Fergie's Fall From Grace

It certainly makes for depressing viewing, a middle aged woman, once the nation's sweetheart, feted at home and abroad, now reduced to a tawdry and pathetic figure, cynically screwing as much money as possible from her association with an institution well past it's sell by date.

But enough of the word of mouth on Sex and the City 2: clearly the big winner in this week's spectacular fall from grace awards is Sarah, Duchess of York, exposed by the News of the World for offering access to Prince Andrew for £500k.

It appears that after the years spent bumping along the bottom of the tank in which "Hello!" keeps its minor royals, Fergie is back on the media A list for all the wrong reasons. Except that in a strange, through the looking glass way, she's gets it so wrong she's almost right.

The joyous wonder of Fergie's association with the Royals is her total inability to cultivate or maintain anything approaching "mystique". She is a walking, talking, human anti-mystique virus. Fergie, just by being Fergie in all her "Fergieness", has let more light in on the magic of monarchy than a bonkers red setter with a penchant for chewing the curtains.

Silly Royal "It's A Knockout"? Poor Fergie didn't get the memo that you're not supposed to look as if you're enjoying yourself - bouncing around in her wimpole like a Spamalot extra. Extra marital affair? No coy glances over the polo cup for her. No, no! Rather grainy pap pictures of her instep being nuzzled by a semi naked YANK!

If the famous fairy tale of regal hubris and collective delusion featured Fergie, there would be no need for a little boy to point the finger. Fergie would be up there on the podium shouting "LOOK AT US! WE'RE NOT WEARING ANY CLOTHES!"

And of course hovering in the background of all her indiscretions was the cardinal sin for a woman in the public eye of allowing herself to get fat and unphotogenic. Diana's press was far from positive at times, but she always had the fall back of the drop dead, knock em' down photoshoot that silenced the critics - not least because their tongues were hanging out.

Of course, until this latest and possibly greatest cock-up Fergie had long been on the road to public rehabilitation, hauling herself out of debt, acquiring a new self-help, no self pity persona - oh and of course shifting some weight.

This is where I need to say that those of you who were expecting a republican rallying cry should look away now. I know her behaviour is appalling, sad and lacking in any kind of integrity, I know it wasn't some sort of conspiracy that forced her to seek to fund an expensive lifestyle that she could no longer afford. But, she also is a woman who still bears the scars not just of an unhappy childhood, but of the pressures of sudden global fame for which she was clearly ill-equipped.
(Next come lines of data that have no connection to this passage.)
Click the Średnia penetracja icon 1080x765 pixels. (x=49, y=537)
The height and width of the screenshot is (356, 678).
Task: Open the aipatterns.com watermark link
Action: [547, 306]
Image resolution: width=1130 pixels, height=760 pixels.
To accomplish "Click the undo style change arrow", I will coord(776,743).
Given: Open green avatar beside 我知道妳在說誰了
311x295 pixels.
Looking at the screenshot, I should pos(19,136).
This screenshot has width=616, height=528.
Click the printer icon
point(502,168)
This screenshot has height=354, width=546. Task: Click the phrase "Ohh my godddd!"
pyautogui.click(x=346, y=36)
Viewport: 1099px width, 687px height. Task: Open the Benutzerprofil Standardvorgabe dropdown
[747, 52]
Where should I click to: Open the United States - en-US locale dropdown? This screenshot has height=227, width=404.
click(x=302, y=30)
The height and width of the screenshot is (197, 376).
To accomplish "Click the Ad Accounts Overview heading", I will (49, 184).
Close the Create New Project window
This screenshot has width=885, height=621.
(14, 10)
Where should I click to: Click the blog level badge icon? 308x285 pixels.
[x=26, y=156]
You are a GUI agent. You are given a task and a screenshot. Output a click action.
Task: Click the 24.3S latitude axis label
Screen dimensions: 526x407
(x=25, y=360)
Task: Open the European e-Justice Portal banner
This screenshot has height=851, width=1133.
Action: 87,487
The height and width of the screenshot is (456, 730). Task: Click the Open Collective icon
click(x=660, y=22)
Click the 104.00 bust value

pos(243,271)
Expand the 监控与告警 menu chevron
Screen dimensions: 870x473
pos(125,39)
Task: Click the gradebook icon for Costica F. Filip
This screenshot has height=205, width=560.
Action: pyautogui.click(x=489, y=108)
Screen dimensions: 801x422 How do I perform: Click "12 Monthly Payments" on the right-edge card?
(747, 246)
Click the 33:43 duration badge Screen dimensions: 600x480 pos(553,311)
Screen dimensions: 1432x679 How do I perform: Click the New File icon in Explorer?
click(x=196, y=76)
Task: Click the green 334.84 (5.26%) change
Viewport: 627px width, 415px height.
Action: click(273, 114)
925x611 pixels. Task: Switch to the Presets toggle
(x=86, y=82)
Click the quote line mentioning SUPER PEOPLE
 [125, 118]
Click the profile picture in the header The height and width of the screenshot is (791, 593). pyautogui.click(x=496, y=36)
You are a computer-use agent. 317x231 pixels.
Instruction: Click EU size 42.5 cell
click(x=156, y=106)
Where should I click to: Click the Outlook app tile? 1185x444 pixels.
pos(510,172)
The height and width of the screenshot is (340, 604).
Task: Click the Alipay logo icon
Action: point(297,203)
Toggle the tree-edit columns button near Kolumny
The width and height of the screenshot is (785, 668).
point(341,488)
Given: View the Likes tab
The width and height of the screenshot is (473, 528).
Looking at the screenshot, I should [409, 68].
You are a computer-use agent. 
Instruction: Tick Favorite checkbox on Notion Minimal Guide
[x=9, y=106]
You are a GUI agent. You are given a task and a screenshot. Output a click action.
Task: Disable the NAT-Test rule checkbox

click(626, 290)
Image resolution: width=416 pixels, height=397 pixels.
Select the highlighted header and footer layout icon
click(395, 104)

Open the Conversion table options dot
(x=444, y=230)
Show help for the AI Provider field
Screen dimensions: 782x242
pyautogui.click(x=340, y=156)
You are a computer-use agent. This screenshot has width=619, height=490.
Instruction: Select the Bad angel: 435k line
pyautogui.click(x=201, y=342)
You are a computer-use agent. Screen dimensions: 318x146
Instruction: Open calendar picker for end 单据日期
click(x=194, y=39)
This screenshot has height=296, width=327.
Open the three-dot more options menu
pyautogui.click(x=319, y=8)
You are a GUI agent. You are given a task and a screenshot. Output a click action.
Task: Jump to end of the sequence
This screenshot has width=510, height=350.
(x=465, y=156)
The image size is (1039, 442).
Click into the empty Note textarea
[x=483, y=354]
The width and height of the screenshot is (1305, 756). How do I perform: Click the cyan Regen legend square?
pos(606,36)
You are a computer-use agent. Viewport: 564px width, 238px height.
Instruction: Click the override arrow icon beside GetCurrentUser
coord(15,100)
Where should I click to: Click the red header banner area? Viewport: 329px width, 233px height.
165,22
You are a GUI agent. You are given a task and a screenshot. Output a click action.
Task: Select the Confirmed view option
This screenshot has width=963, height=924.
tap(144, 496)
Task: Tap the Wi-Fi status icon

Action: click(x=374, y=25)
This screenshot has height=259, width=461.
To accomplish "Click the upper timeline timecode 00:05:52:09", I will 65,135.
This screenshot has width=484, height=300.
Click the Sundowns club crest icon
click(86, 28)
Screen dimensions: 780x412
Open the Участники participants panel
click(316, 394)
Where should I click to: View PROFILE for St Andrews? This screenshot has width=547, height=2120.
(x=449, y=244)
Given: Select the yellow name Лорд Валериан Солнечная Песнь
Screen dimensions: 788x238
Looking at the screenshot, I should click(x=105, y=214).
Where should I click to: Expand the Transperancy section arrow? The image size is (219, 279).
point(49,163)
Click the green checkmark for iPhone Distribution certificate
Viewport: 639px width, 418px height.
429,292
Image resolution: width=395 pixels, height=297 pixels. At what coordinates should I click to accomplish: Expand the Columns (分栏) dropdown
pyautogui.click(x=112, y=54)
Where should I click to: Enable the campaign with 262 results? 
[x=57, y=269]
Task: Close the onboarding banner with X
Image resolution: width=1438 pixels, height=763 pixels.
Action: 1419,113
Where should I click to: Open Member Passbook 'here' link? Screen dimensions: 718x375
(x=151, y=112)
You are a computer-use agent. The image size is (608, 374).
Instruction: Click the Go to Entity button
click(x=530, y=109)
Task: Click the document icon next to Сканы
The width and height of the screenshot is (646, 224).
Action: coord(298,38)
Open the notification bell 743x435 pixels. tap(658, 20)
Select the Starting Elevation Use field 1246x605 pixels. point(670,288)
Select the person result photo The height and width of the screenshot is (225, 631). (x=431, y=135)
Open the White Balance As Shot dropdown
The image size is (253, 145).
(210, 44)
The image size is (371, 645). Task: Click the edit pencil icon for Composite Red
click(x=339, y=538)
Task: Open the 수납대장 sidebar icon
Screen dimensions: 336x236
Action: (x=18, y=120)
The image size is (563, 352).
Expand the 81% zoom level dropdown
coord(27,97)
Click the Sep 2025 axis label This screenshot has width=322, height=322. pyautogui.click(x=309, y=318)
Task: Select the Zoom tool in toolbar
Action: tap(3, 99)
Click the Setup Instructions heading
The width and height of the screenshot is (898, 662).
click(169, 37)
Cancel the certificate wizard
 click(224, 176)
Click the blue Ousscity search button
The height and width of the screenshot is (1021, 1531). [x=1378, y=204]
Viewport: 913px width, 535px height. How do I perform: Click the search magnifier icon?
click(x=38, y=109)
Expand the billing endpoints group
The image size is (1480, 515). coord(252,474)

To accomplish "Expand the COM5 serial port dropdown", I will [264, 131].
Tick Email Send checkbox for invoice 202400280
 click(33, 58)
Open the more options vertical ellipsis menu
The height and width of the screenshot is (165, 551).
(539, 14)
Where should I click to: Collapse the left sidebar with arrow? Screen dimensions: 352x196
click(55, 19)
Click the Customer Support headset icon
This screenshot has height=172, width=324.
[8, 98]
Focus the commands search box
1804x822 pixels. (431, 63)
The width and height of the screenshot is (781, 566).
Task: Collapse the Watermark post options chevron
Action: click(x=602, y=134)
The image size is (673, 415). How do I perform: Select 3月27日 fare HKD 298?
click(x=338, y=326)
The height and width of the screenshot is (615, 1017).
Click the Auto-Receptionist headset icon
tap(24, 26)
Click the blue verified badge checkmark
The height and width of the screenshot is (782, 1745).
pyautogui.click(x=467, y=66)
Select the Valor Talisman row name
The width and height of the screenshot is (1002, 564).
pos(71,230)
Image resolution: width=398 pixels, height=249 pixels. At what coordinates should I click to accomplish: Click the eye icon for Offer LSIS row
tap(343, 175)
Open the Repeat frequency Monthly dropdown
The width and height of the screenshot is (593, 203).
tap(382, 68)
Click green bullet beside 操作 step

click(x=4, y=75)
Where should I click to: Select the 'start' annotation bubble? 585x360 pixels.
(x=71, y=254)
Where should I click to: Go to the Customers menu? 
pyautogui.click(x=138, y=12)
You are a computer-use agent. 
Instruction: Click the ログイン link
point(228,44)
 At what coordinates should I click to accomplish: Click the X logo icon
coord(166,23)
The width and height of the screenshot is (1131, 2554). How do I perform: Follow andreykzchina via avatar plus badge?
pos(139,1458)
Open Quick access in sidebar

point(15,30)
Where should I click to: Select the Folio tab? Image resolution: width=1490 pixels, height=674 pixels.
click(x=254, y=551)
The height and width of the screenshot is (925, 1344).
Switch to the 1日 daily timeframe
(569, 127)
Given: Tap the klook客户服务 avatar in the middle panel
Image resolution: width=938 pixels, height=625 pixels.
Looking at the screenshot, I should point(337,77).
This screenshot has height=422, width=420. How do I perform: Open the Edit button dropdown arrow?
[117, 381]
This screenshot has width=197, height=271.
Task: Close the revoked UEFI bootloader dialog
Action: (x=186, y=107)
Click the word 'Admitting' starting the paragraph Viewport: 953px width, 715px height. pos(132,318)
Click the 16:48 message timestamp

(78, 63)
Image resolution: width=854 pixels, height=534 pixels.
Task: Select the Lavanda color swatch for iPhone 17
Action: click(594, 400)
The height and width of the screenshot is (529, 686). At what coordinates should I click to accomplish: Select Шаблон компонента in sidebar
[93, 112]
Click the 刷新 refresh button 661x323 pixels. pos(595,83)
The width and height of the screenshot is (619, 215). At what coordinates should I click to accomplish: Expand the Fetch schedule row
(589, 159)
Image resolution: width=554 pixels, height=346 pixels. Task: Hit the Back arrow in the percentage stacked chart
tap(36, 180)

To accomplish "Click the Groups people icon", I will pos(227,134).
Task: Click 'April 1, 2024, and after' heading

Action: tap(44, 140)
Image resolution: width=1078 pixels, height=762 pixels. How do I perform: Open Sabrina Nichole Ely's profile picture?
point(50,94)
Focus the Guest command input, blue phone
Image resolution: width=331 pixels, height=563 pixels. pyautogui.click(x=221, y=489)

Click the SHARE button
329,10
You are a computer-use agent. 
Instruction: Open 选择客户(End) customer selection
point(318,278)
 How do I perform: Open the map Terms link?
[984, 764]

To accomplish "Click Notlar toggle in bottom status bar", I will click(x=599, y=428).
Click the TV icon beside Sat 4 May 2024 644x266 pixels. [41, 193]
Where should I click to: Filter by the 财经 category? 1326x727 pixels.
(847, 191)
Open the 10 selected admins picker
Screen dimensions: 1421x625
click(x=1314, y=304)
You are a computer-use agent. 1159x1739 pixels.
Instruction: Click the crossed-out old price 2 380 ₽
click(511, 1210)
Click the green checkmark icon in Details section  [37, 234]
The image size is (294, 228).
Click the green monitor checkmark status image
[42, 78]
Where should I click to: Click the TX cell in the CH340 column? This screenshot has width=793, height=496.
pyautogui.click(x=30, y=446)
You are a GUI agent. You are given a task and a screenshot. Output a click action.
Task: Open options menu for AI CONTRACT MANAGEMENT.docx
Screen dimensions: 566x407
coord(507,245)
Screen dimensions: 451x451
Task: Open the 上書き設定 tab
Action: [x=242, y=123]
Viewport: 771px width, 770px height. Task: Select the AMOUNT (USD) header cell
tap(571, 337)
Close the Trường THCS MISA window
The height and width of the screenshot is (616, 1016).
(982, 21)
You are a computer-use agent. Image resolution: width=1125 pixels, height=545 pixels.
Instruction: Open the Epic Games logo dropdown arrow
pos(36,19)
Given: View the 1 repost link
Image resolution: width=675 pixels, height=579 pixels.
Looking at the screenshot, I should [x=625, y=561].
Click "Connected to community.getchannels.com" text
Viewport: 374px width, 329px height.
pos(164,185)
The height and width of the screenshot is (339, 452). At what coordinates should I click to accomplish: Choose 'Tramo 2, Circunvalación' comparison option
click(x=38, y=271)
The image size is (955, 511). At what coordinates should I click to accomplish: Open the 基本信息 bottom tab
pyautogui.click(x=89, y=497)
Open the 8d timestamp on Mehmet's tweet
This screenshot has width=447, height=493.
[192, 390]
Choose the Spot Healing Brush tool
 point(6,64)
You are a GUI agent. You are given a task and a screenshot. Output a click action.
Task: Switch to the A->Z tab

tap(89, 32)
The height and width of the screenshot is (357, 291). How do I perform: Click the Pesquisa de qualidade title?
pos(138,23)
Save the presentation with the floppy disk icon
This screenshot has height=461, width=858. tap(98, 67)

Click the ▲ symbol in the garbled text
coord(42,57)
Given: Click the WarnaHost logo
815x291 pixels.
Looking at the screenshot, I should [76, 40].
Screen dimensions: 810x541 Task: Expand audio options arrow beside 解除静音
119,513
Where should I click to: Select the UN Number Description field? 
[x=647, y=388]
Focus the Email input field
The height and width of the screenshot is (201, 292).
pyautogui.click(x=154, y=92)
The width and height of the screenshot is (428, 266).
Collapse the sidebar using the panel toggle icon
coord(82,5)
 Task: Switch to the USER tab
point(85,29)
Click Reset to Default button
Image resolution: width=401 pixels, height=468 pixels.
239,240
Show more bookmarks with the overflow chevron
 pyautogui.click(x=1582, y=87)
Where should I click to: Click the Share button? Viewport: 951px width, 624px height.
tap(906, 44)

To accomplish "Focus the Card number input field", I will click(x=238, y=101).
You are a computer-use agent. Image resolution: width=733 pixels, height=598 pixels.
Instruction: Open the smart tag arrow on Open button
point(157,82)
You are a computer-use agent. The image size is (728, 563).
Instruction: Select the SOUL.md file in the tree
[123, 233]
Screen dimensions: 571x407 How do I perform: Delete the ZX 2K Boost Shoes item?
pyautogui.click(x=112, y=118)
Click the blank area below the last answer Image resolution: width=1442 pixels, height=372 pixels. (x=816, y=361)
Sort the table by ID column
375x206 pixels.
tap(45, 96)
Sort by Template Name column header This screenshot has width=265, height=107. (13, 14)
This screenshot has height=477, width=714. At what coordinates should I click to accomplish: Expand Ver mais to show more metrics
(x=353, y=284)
Several months ago she appeared on Pamela Connolly's 'Shrink Rap' discussion programme. From Fergie's point of view it was no no doubt an opportunity to share how she triumphed over adversity. But instead it showed a woman with her face oddly frozen and a disconcerting habit of talking about herself in the third person, still not at ease despite all the NLP mumbo jumbo.

And it will take some going to bounce back from this latest 'indiscretion', caught on camera slurring like Oliver Reed in the green room, miming 'give me the money' and incoherently wittering about wire transfers like a Nigerian fraudster.

There will be many who see no reason to pity a woman from a privileged background who, despite her claims of "not having a pot to piss in", still lives in a luxury most ordinary folk can only dream of. Fair enough.

But there is also something slightly disturbing in the sense one has of vultures circling overhead, now that she is once again in the wilderness; of smug satisfaction that those long ago cries of "vulgar, vulgar, vulgar" have been proven true. And sometimes it's healthy to feel a degree of compassion even for these we don't particularly admire.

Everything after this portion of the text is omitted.